» **Task description**
With the pictures omitted, output word for word the lines from the one containing "At what coordinates" through the end of the records.

--- Input material Enclosed Below ---

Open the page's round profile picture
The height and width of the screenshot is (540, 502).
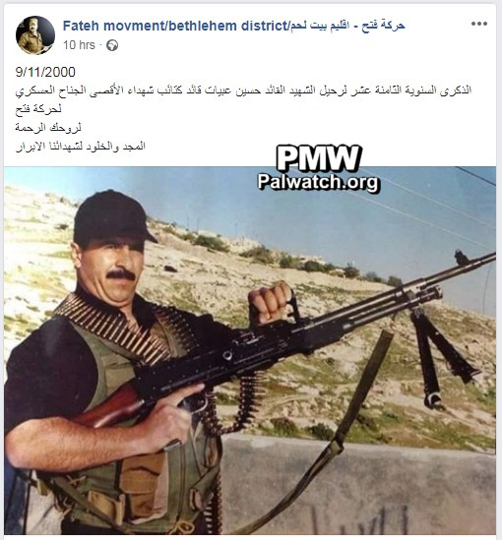[35, 35]
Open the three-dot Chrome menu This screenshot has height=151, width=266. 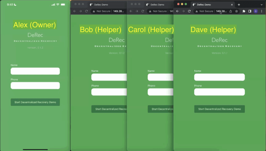pos(262,11)
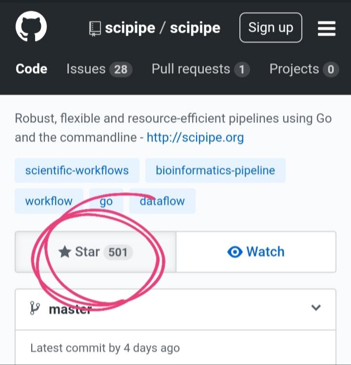Watch the scipipe repository

[256, 252]
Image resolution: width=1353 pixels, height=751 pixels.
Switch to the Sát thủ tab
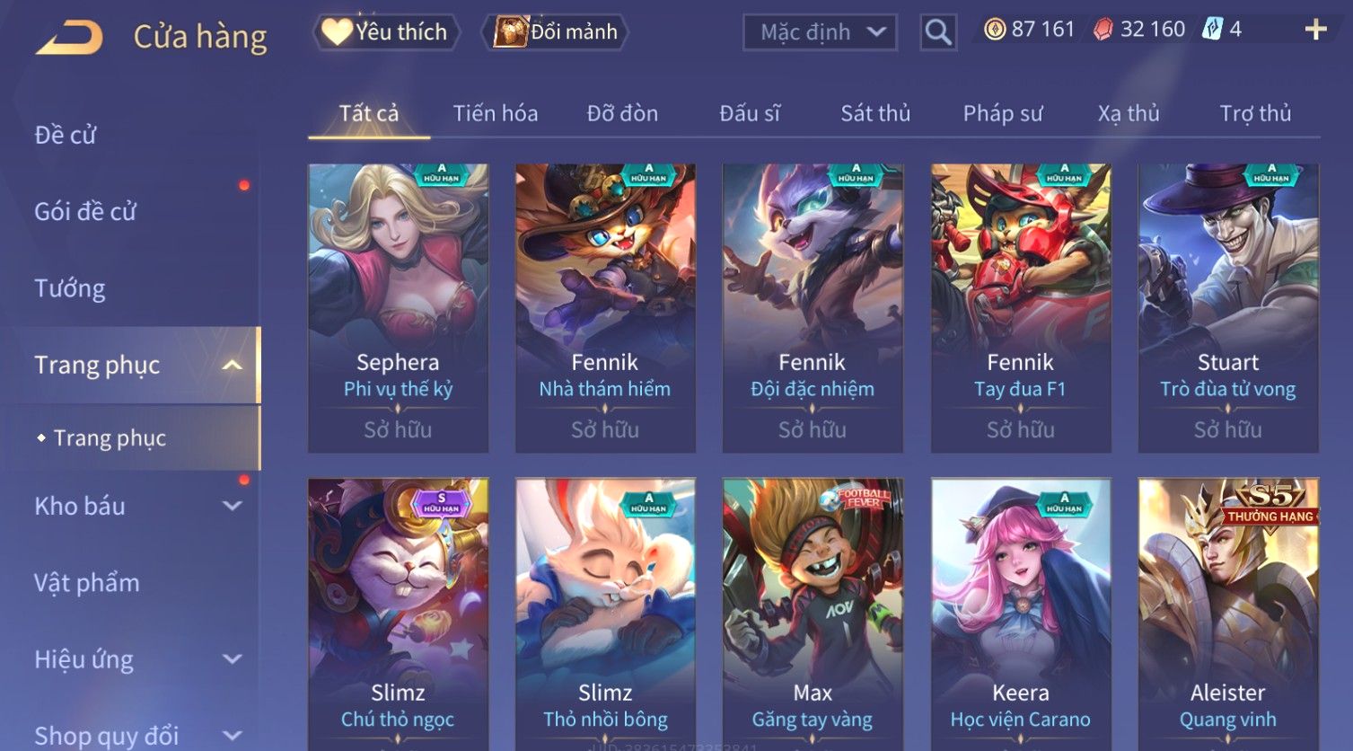[874, 113]
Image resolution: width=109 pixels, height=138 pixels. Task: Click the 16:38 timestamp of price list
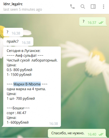[x=54, y=124]
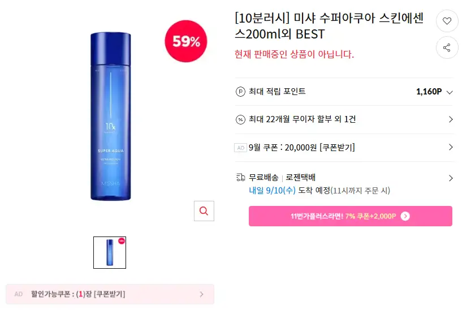This screenshot has height=314, width=471.
Task: Click the white arrow circle on pink banner
Action: pos(405,216)
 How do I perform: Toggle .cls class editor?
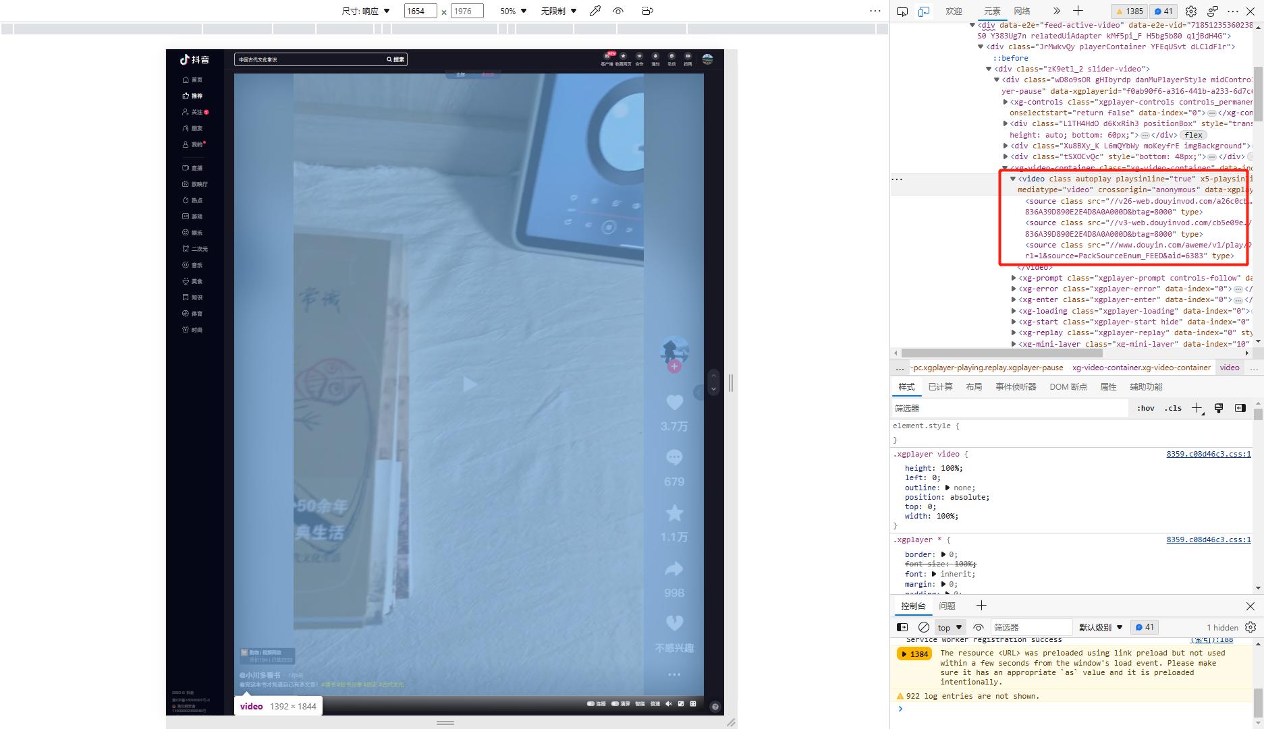coord(1173,408)
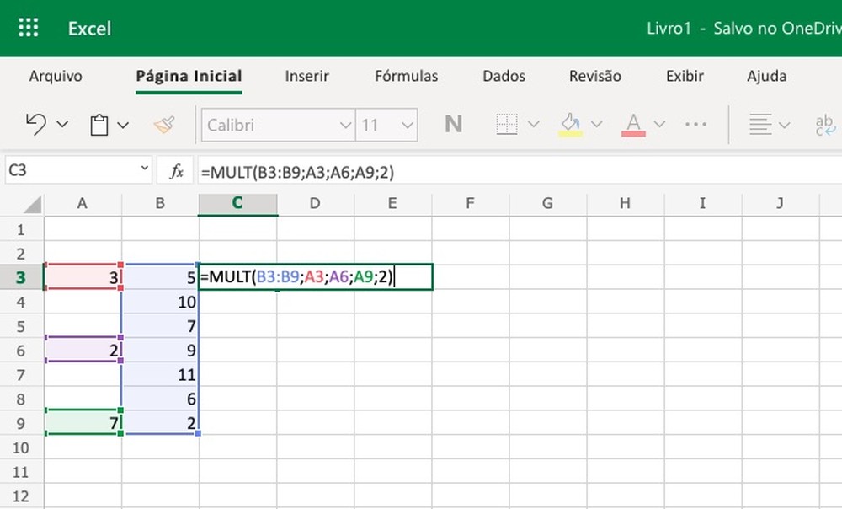Open the Paste clipboard icon

click(x=101, y=124)

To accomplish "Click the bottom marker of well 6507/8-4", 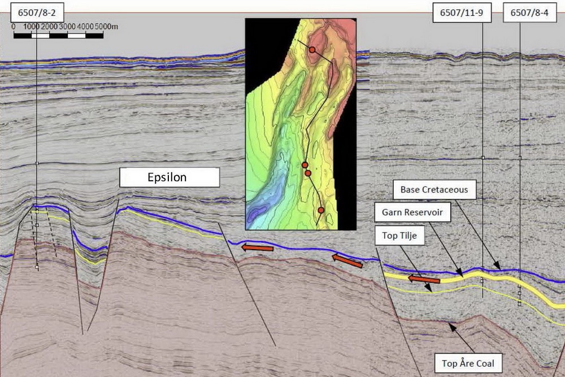I will pos(519,304).
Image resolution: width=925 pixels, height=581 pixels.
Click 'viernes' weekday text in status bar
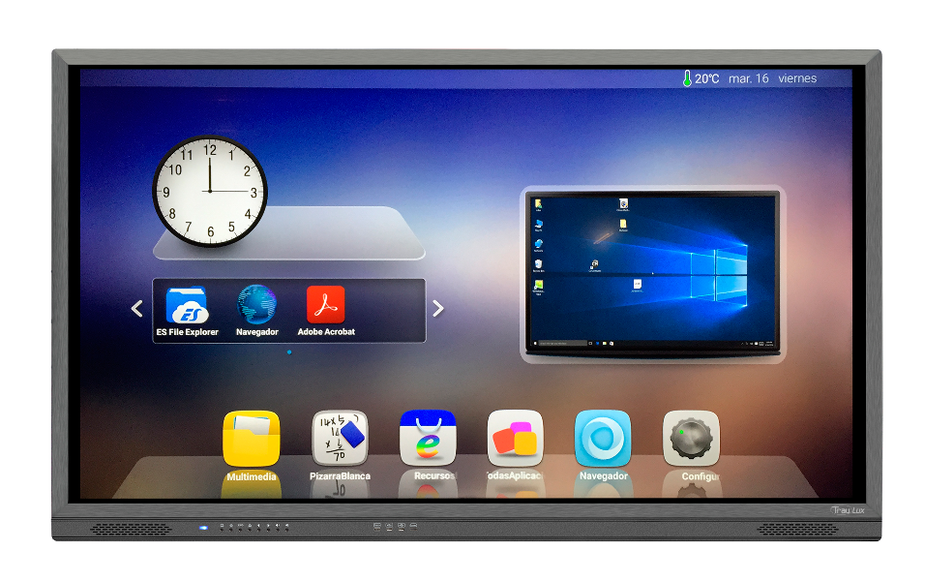point(797,78)
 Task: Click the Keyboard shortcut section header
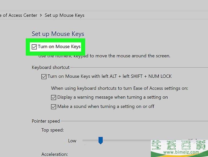point(51,68)
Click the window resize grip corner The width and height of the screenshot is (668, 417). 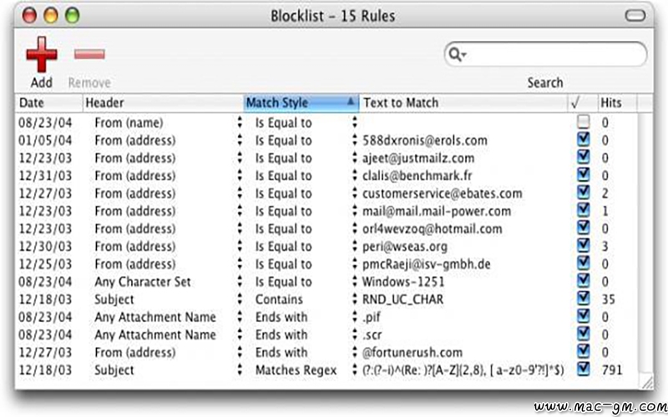pyautogui.click(x=647, y=382)
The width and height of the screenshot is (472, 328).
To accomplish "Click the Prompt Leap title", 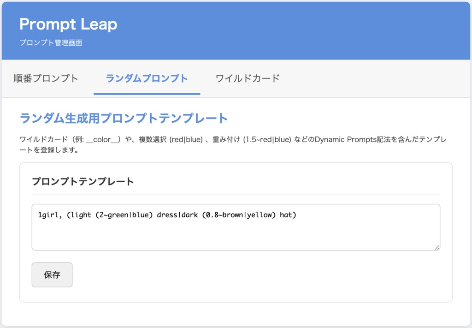I will click(68, 24).
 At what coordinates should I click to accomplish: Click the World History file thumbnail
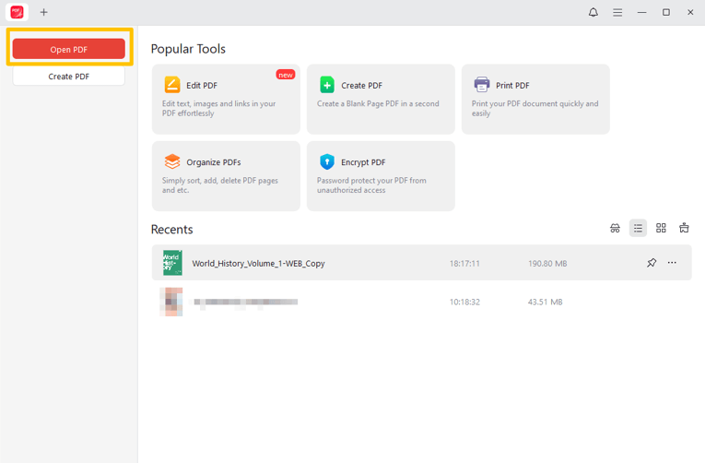172,263
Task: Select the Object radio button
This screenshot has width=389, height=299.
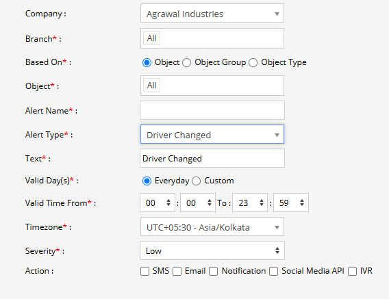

--- End of Enclosed Input material ---

» **Solution**
 At what coordinates should I click to accomplish: Click the World History file thumbnail
172,263
Task: Select the Object radio button
This screenshot has width=389, height=299.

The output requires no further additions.